## WHAT TO DO
From the data below, return the exact lines starting at the line containing "1993 (944, 265)" and ending at the line containing "[The Elwins] (738, 485)", both included, and nothing else.

## RECORDED DATA

-=-=-=-=-

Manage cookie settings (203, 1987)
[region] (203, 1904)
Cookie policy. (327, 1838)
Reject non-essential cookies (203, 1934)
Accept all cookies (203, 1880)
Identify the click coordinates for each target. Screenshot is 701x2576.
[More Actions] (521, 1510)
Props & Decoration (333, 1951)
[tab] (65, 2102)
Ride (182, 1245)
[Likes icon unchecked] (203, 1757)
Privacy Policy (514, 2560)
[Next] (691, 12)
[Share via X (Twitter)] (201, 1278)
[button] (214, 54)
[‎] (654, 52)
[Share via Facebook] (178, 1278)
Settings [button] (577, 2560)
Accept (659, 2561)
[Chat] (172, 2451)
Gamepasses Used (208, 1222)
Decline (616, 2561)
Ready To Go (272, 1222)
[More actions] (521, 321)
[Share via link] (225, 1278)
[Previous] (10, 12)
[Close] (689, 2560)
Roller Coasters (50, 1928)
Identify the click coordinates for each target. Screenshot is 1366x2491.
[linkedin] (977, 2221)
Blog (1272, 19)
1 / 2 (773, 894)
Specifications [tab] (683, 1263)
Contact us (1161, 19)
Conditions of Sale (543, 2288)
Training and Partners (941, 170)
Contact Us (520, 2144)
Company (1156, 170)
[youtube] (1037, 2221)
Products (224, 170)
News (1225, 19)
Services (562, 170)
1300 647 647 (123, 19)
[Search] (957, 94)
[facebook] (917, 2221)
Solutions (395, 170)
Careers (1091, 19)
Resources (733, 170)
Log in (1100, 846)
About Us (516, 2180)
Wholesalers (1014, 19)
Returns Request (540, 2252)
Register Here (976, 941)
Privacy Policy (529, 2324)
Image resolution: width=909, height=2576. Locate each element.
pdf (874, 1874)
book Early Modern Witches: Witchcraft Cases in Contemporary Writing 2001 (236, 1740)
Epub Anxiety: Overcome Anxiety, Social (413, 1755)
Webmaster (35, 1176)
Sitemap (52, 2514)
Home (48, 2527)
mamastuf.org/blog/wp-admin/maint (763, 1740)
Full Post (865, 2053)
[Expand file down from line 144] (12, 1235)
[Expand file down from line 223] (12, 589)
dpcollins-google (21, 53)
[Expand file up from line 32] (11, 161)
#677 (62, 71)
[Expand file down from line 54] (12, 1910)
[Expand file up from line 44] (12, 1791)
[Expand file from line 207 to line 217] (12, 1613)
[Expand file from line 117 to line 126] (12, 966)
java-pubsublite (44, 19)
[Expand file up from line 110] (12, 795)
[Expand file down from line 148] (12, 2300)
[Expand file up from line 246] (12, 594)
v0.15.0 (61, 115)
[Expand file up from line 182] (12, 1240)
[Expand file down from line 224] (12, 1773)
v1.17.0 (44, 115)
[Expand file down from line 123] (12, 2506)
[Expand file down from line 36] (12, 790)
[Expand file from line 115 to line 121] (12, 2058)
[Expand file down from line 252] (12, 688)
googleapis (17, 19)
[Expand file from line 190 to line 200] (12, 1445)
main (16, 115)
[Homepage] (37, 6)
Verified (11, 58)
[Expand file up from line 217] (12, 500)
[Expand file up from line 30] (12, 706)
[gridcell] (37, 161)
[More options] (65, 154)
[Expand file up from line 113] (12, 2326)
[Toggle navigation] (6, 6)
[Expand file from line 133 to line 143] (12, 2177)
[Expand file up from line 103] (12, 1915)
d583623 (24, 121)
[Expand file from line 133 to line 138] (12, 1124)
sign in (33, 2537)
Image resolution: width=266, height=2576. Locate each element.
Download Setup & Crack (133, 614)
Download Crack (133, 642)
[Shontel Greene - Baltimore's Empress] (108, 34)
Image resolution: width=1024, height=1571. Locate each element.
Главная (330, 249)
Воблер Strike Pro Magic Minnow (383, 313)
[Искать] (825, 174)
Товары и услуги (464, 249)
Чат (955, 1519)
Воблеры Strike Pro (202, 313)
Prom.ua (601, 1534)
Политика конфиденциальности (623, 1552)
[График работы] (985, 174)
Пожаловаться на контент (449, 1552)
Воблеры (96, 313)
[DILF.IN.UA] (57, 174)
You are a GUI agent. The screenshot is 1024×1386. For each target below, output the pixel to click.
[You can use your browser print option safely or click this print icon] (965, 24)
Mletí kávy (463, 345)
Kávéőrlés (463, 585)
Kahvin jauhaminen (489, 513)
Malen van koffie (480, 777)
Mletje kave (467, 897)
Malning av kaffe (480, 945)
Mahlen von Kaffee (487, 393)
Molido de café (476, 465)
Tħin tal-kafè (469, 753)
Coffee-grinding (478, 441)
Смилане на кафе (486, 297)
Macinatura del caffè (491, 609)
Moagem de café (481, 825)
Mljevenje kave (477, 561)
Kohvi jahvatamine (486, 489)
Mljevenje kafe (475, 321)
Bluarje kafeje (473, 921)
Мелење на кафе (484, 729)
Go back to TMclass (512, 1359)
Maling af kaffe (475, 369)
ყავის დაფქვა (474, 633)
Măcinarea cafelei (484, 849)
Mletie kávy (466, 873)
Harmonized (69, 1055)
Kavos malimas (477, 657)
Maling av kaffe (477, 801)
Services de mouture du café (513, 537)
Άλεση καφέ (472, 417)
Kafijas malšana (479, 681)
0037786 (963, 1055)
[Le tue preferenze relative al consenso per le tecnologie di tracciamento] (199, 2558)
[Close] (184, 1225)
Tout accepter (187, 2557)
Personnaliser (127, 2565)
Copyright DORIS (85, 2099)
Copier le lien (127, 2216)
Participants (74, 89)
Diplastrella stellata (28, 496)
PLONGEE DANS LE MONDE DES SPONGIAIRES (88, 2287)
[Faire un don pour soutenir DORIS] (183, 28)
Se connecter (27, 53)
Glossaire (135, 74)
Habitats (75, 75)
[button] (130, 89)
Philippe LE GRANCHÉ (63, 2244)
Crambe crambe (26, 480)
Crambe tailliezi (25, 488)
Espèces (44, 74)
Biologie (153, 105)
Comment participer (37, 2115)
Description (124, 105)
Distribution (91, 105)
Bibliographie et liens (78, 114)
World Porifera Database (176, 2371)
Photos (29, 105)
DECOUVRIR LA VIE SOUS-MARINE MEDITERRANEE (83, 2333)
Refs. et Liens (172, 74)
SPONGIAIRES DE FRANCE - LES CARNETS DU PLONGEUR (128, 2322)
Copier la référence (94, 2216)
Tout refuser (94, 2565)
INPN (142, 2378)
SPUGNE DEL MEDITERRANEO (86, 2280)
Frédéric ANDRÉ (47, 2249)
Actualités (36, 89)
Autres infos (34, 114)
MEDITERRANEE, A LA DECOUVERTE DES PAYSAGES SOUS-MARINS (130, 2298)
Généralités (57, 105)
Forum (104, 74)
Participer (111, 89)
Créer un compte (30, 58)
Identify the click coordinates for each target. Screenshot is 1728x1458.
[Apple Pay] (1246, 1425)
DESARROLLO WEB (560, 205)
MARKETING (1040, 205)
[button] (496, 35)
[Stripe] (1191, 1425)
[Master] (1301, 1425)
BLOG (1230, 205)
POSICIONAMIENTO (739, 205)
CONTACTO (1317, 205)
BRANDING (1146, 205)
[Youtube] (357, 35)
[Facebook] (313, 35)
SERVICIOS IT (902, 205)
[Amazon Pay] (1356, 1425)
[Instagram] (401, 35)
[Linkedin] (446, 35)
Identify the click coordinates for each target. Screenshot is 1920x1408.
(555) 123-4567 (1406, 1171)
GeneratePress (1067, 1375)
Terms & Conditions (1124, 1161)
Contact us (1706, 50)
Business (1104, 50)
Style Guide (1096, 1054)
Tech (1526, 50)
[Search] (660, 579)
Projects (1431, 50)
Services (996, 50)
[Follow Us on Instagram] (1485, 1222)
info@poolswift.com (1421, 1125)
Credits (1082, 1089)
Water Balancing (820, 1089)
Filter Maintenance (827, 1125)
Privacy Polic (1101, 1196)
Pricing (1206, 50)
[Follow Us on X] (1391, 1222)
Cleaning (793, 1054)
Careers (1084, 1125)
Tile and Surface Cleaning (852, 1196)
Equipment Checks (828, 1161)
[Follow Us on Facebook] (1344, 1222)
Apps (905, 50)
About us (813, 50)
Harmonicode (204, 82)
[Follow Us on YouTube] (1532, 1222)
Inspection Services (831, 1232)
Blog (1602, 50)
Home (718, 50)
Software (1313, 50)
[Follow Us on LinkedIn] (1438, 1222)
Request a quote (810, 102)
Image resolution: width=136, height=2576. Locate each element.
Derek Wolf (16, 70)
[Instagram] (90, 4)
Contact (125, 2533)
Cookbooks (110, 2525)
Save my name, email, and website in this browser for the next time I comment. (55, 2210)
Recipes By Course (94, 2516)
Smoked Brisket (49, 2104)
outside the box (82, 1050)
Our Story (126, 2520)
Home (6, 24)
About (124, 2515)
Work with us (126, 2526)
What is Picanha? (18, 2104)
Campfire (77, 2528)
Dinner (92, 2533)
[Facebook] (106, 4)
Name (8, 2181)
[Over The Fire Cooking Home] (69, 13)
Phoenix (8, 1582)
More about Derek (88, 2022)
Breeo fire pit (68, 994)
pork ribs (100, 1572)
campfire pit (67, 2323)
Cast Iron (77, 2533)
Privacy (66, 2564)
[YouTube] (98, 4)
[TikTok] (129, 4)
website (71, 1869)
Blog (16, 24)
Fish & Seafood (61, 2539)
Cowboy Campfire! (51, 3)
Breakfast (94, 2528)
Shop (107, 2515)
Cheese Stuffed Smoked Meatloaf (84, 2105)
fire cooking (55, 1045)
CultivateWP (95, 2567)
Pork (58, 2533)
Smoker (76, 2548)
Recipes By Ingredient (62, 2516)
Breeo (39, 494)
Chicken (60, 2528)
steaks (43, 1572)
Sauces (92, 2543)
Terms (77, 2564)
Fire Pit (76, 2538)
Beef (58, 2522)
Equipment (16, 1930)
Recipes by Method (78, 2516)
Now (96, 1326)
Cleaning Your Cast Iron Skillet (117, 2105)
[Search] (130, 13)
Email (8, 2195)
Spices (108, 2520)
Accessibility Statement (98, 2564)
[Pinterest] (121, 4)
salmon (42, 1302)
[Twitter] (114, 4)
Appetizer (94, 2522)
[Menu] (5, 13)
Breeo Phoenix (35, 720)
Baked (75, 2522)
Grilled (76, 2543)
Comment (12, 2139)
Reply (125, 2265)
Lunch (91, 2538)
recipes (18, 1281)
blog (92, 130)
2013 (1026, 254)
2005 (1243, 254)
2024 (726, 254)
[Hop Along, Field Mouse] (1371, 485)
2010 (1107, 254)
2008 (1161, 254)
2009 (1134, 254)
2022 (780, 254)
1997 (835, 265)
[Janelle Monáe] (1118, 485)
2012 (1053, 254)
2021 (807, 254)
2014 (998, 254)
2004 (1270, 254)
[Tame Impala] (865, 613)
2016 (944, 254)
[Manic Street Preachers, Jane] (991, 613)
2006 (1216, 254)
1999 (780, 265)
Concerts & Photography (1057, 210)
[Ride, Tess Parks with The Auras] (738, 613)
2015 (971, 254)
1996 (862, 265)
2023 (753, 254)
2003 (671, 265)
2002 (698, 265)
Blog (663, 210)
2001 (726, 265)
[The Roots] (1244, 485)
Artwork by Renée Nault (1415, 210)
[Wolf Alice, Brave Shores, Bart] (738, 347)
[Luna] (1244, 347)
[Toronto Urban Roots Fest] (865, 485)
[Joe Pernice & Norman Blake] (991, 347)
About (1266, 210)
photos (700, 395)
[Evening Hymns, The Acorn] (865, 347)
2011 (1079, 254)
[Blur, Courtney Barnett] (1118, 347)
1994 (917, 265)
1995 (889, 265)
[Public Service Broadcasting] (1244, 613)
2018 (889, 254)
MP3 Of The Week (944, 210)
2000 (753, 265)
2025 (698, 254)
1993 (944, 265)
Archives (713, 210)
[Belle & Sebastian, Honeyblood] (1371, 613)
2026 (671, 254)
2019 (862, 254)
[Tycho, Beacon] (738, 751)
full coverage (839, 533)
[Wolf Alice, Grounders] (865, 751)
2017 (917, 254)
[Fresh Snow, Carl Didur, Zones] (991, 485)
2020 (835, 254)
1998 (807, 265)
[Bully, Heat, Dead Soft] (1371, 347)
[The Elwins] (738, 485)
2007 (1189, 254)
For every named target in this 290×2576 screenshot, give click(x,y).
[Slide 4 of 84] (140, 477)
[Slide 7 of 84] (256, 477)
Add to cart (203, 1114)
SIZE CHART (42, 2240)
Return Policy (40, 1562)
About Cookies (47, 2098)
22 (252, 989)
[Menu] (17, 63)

-=-=-=-=-

## TASK ANSWER
1993 (944, 265)
Archives (713, 210)
[Belle & Sebastian, Honeyblood] (1371, 613)
2026 (671, 254)
2019 (862, 254)
[Tycho, Beacon] (738, 751)
full coverage (839, 533)
[Wolf Alice, Grounders] (865, 751)
2017 (917, 254)
[Fresh Snow, Carl Didur, Zones] (991, 485)
2020 (835, 254)
1998 (807, 265)
[Bully, Heat, Dead Soft] (1371, 347)
[The Elwins] (738, 485)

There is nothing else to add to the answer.